Go over the data and copy out each line with "click" in it.

---

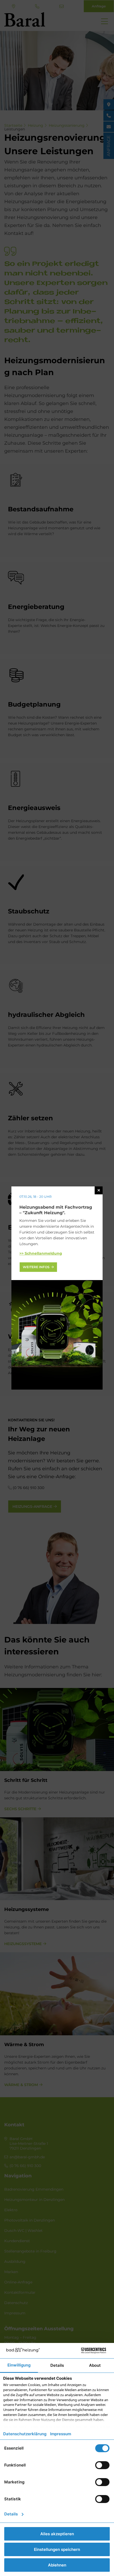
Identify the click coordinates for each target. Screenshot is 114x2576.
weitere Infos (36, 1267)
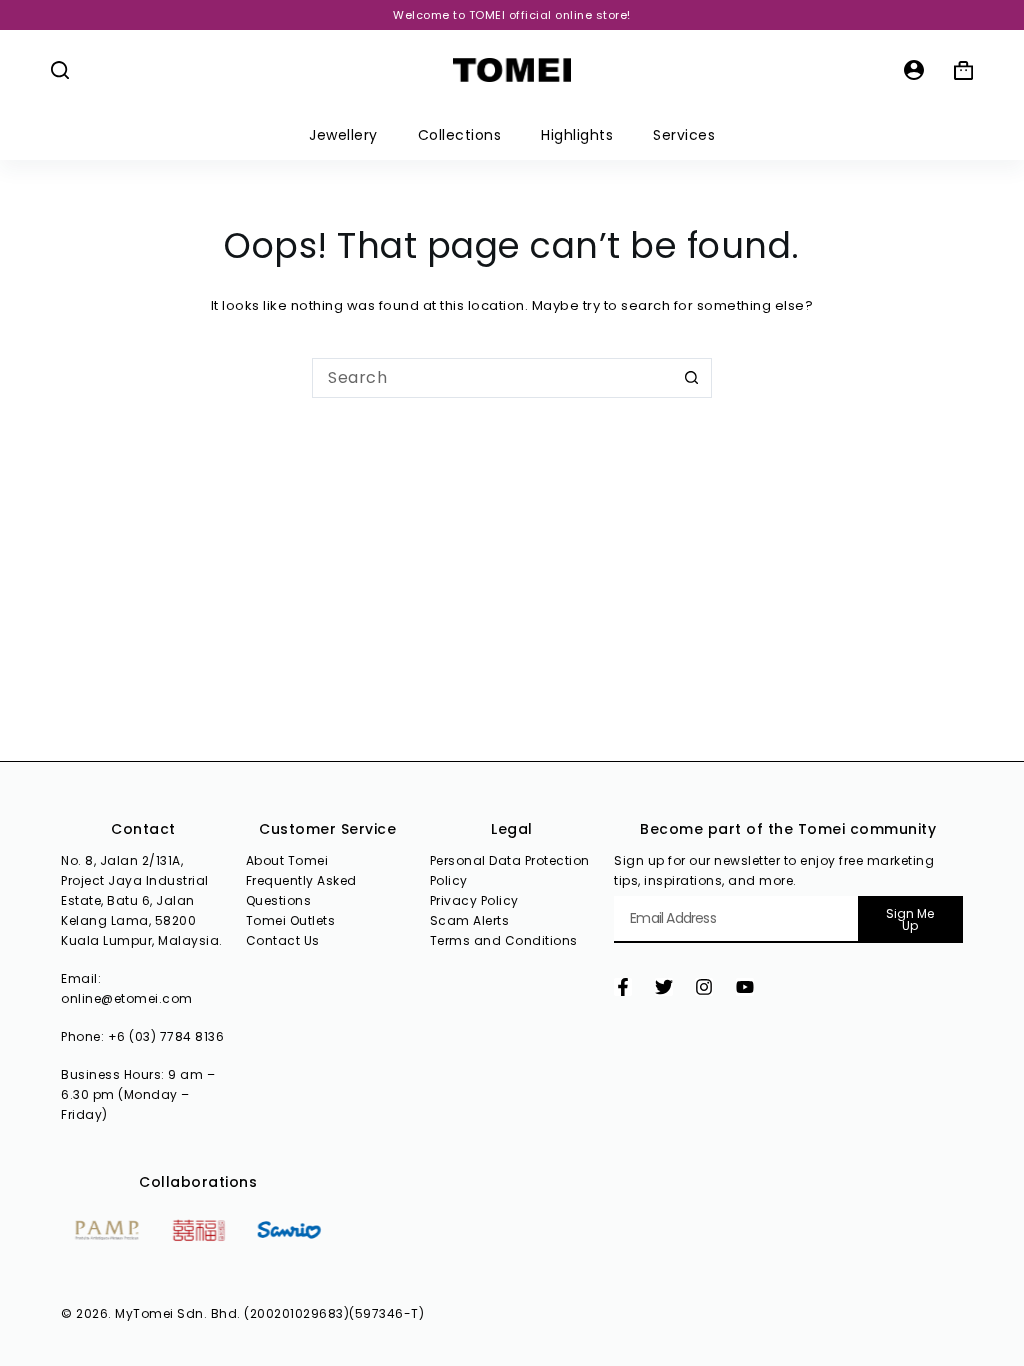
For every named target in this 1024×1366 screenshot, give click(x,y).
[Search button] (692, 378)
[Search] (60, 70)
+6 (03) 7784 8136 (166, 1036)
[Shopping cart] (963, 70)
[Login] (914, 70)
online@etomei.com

---

Answer to this task:
Identify the click coordinates for each target. Screenshot is 114x2576.
For every named target in this 1024×1366 screenshot, give click(x,y).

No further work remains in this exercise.